AI-Generated Code Breaks at Runtime. The Answer Is Hidden in Your Vibe Stack.
Cursor wrote it. Vercel runs it. Supabase stores it. Stripe processes it. When something breaks at runtime, each layer has its own failure signature, its own log format, its own retention window. Traditional debugging assumes you know which layer failed. With AI-generated code, you often don’t.
Five failure modes
Five Ways AI-Generated Code Breaks at Runtime.
The vibe stack moves fast. Cursor writes the code, Vercel deploys it, Supabase or Stripe sits underneath. When something breaks at runtime, the failure isn’t always where you’re looking. These five patterns are where AI-generated code goes wrong — and why they’re harder to find than bugs you wrote yourself.
The confidence gap. The model autocompletes with no uncertainty signal.
Cursor, Copilot, and every other AI coding tool generate code that looks correct. The autocomplete is confident. No warning when it’s extrapolating from thin context, no flag when the assumption only holds for the happy path. The code passes review because it looks like code that works. Tests pass because test data matches the happy path. It breaks in production because production has inputs the model never saw.
Happy path training bias. Production inputs are the edge case AI never saw.

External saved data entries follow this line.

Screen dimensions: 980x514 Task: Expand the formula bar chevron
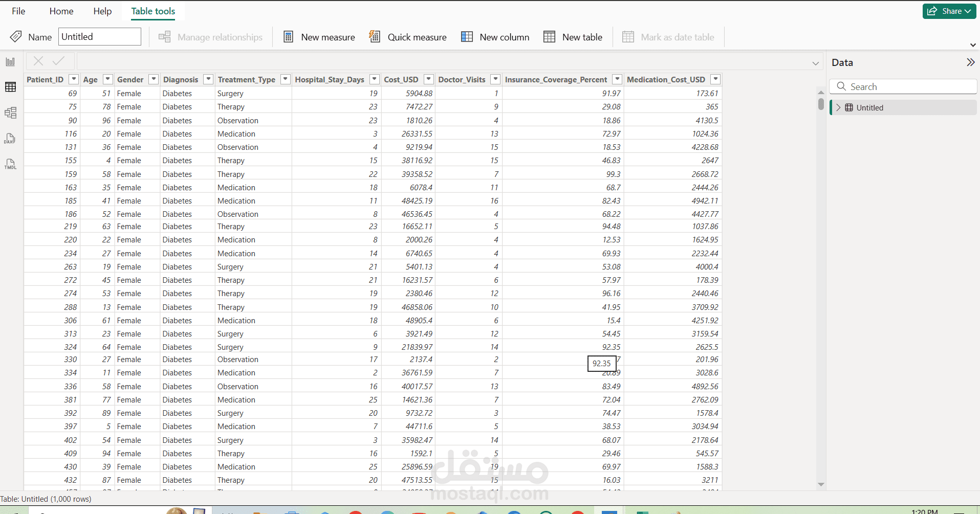tap(815, 63)
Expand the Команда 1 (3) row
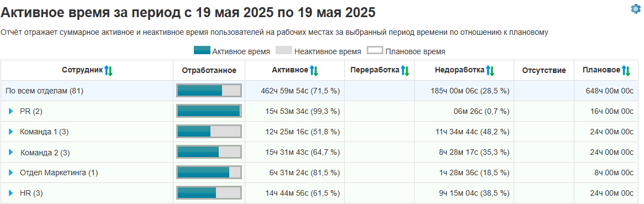 [x=11, y=132]
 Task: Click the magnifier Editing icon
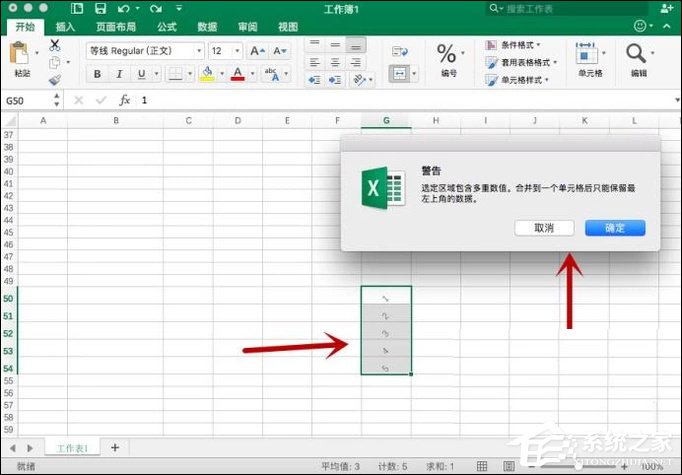click(636, 54)
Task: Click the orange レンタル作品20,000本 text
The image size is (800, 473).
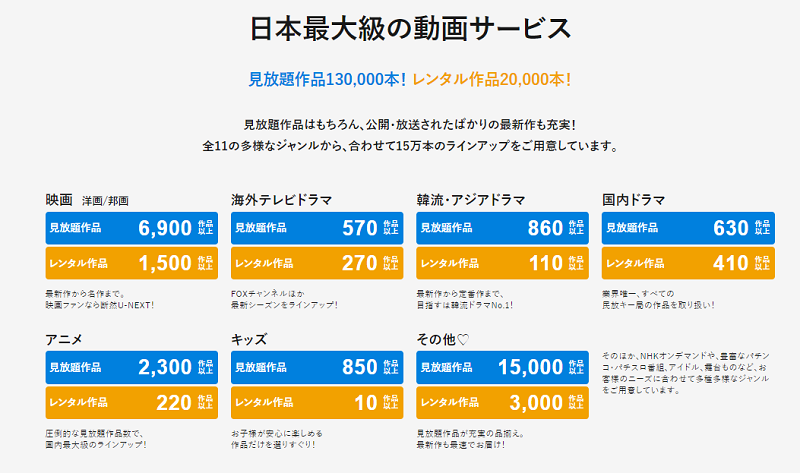Action: 491,80
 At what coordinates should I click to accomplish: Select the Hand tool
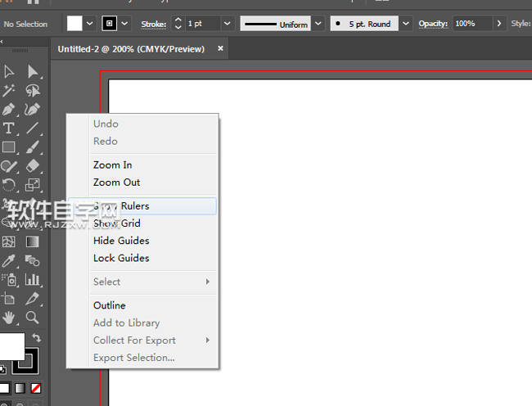click(9, 317)
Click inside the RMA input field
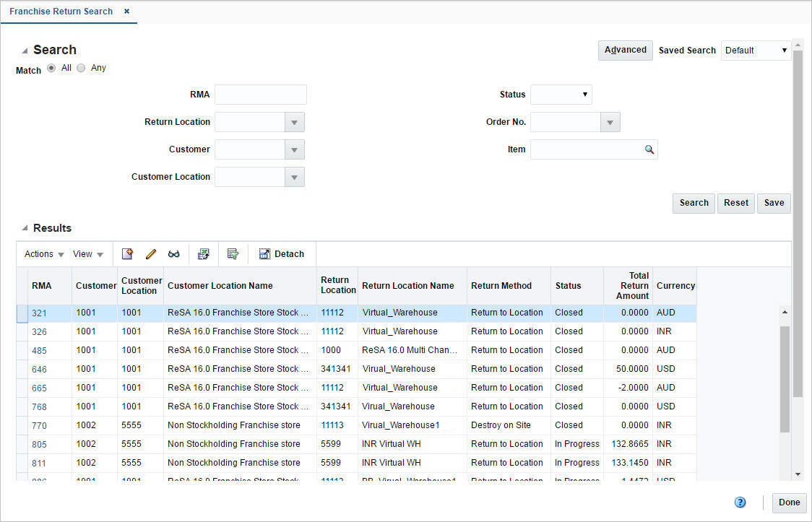This screenshot has height=522, width=812. pyautogui.click(x=260, y=94)
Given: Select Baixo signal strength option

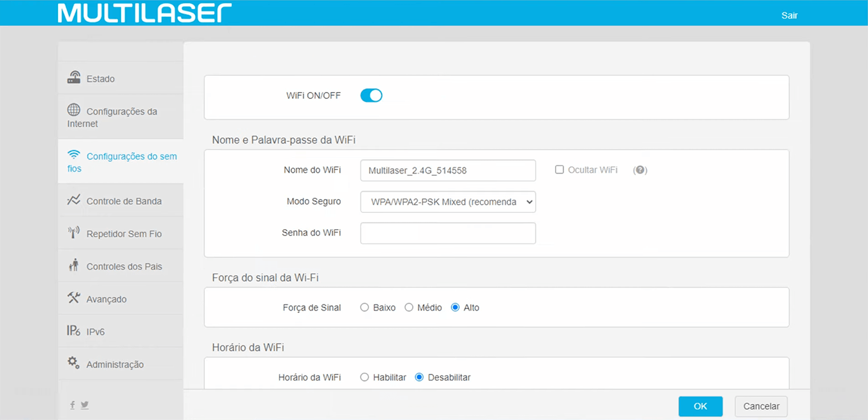Looking at the screenshot, I should (365, 308).
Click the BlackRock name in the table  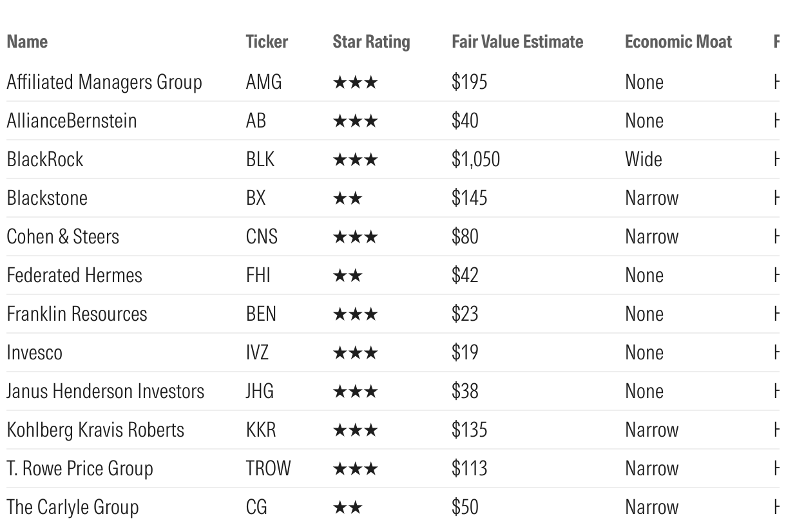[x=45, y=160]
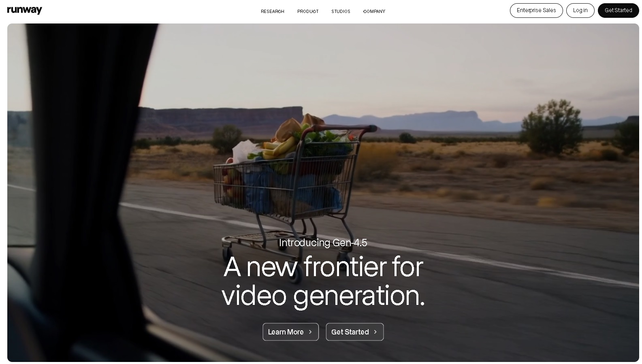The width and height of the screenshot is (642, 364).
Task: Click the chevron arrow inside hero Get Started
Action: (375, 332)
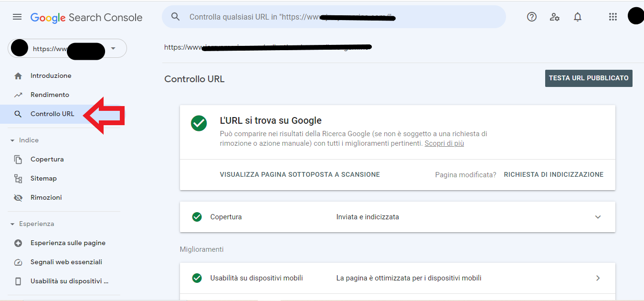Open Usabilità su dispositivi mobili details arrow
644x301 pixels.
point(598,278)
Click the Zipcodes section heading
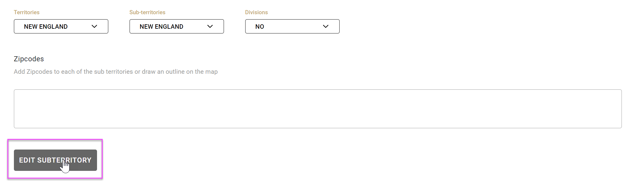This screenshot has height=183, width=644. (x=29, y=59)
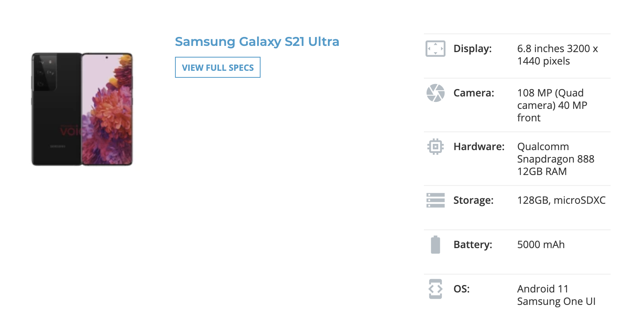Click the Storage drive icon

point(435,200)
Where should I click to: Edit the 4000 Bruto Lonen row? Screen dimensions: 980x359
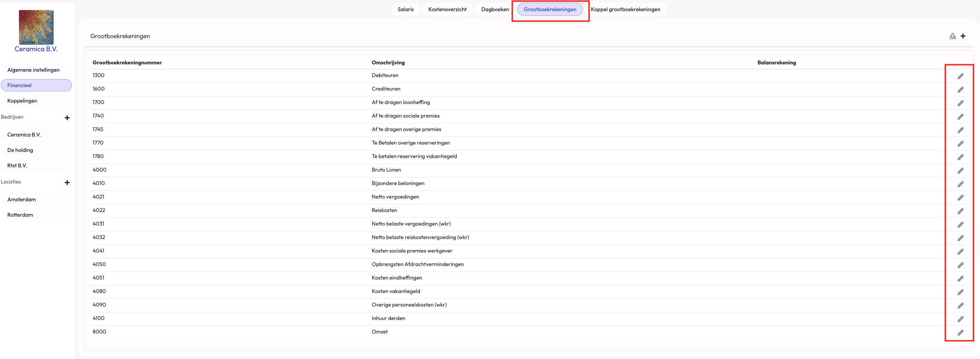[960, 171]
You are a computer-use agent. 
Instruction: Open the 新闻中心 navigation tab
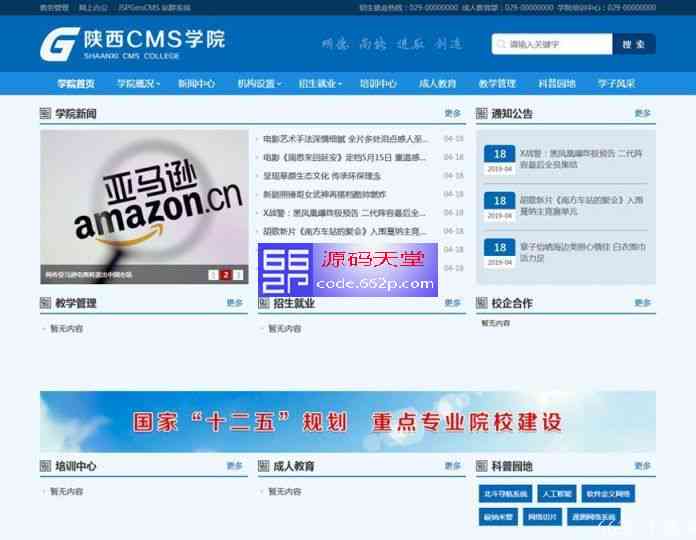click(x=196, y=84)
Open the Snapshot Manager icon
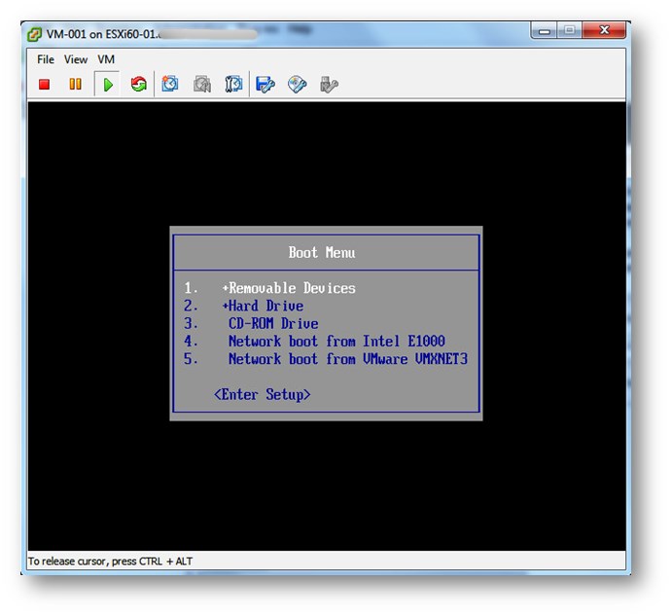 (233, 85)
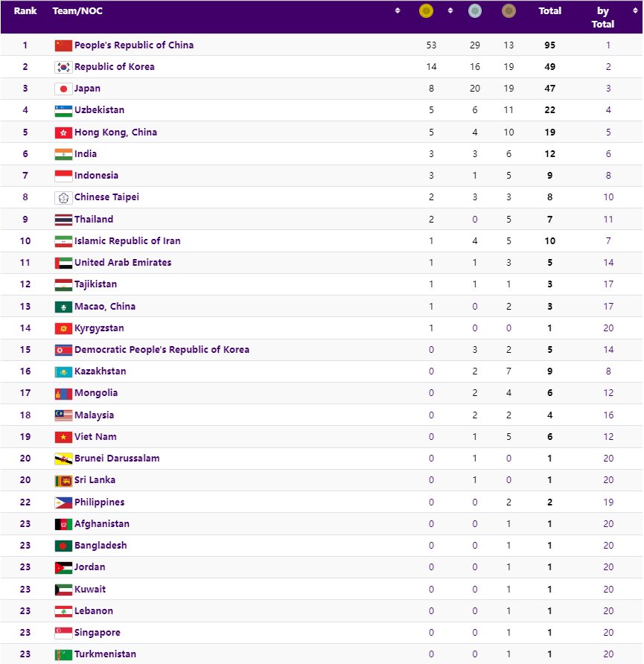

AI coding tools train on code that works — examples from open source, documentation, tutorials, and codebases where the happy path is the common case. Your production traffic is different. Real users send malformed payloads. Third-party APIs return fields conditionally. Rate limits hit at scale. Database queries time out on real data volumes. The model confidently generates code for the examples it learned from. The failures happen on the inputs it never saw.
Missing context at generation time. The AI wrote it without knowing your runtime.
When Cursor generates a function, it doesn’t know whether that function will run in Vercel’s Edge Runtime or a Node.js Serverless Function. It doesn’t know your Supabase RLS policies. It doesn’t know which Stripe event types include which fields. It generates code that’s correct for the most common context it’s seen. If your actual runtime is different — a V8 isolate instead of Node.js, a service role instead of a user session — the mismatch surfaces at runtime, not at generation time.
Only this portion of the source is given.